Internal, emotional stress is a primary trigger for both migraine and tension headaches. Decrease your stress and your headaches will likely subside as well. Use techniques described in earlier articles for diaphragmatic breathing and other stress reduction techniques.
Cognitive behavior therapy may help to decrease your stress response from what you have going on around you. Professional therapists, health psychologists and counselors can help you go beyond your current coping capability with stressful situation.
We take in a wonderful world with our five senses that we largely take for granted. We may also, however, take in a terrible headache as well.
Bright lights, sharp noises, scents such as perfumes may trigger reactions within us that lead to a migraine. You most likely know by now which sensory triggers, if any, belong to you.
Food and Drink
You are what you eat. Have you ever heard that before? That axiom applies to headaches as well. The “hot dog headache” afflicts some people. Hot dogs, sausage, pepperoni with their nitrates flare up headaches.
Remember, you will have a delayed reaction of about 4-18 hours from when what you eat will show itself as a headache.
Soda may be your nemesis. The dark sodas are particularly troublesome, as your system may react to aspartame or sucralose.
Alcohol may be part of your mix of headache triggers. Your sensitivity to alcohol may be such that some types trigger ferocious headaches whereas other varieties leave you in peace.
So much for the “unhealthy” triggers. How about the “healthy” triggers? Salads and salad dressing with their multiple preservatives may trip your trigger. Sugary fruit juices and overripe fruit may destabilize you blood sugar balance. Many migraine brains do not appreciate blood sugar fluctuations.
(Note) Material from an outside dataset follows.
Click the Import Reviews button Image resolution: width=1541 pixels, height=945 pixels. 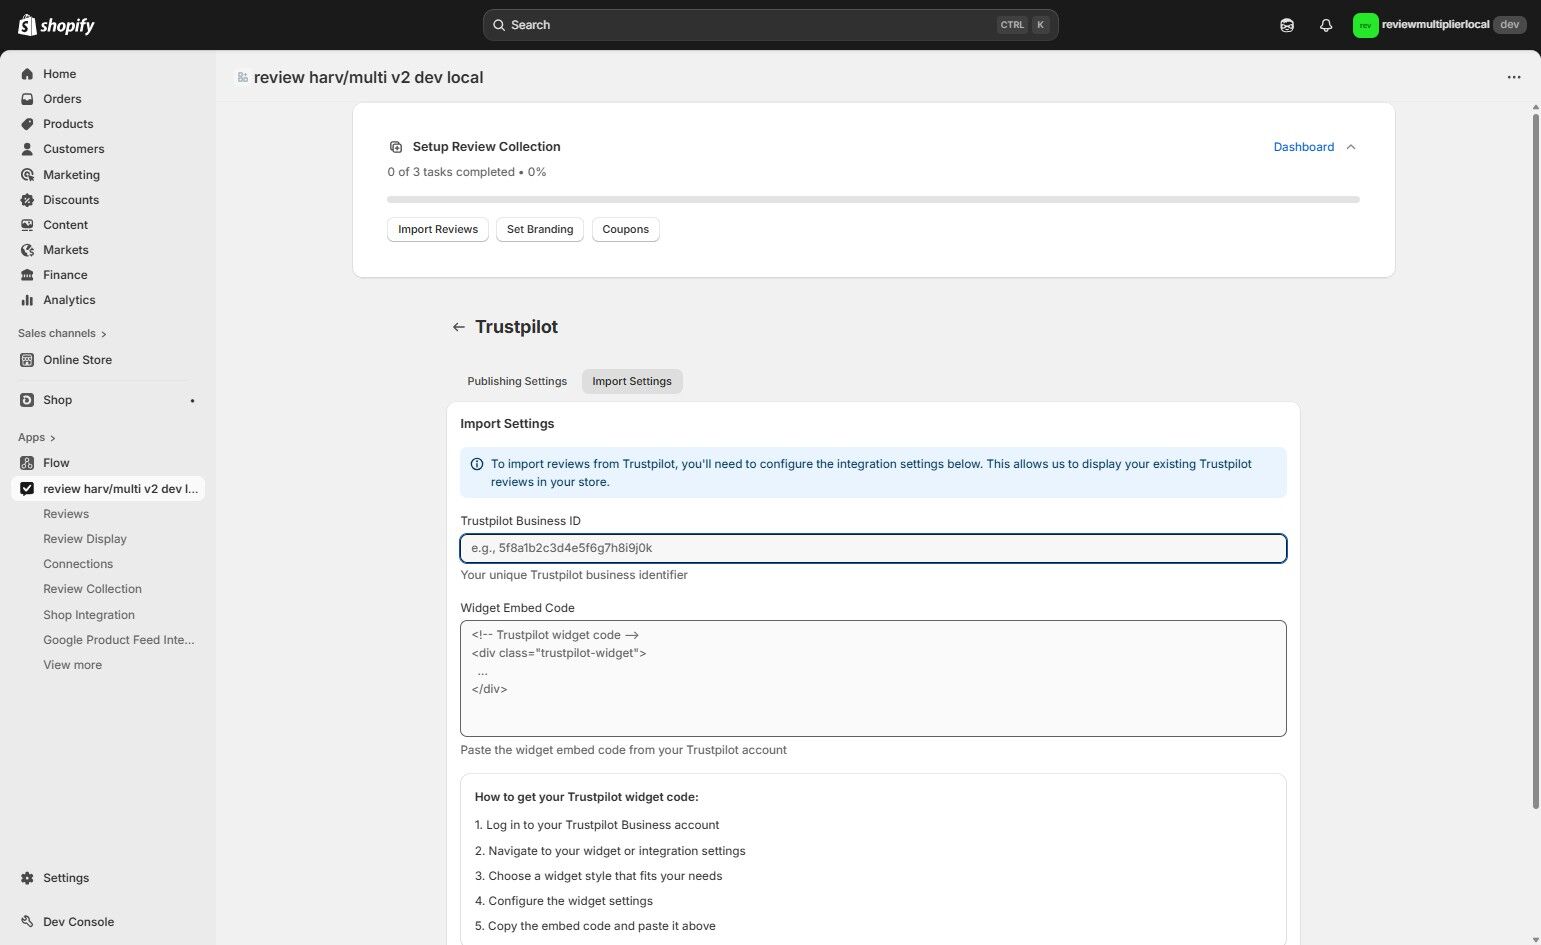[x=437, y=229]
Caffeine may alternatively help you or hurt your headache profile. You may do just fine with a cup of coffee. Just do not follow it up with a third or fourth cup!
Medication Side Effects
We take in more than just food and drink. Our medications and supplements are also ingested and may do an exemplary job in correcting the health problem they were meant to address. However, in doing so, they may set off a cascade of chemical reactions under the surface that emerge as headaches.
This article is not meant to point out the known side effects of various medications. That chore is for your physician and pharmacist to help sort out. You simply need to be aware that your medications may have a real effect on your headaches.
Take Charge of Your Headache
Do any of these factors mentioned above resonate with you? It is my hope that you can explore further avenues to manage your headaches.
Use previous articles within these blogs, or my book Calming the Headache Storm, or seek out a practitioner who can help you sort out these issues to give you a better path forward.
-You understand that if not done properly, some techniques and exercises described in this blog could harm you. Any activities you perform are at your own risk, and you expressly agree to waive any claims against the author for any harm that may arise from your own actions. By reading this blog and conducting these exercises, you accept this risk. This blog provides content related to physical and/or mental health issues. As such, your use of techniques described acts as your acceptance of this disclaimer.
-Consult Chapter 2 in my book, “Calming the Headache Storm” to make sure the headache is not the sign of a more serious problem. The techniques, advice and strategies contained in this blog may not be suitable for every individual and should be abandoned if your headache increases. Seek the advice of your physician.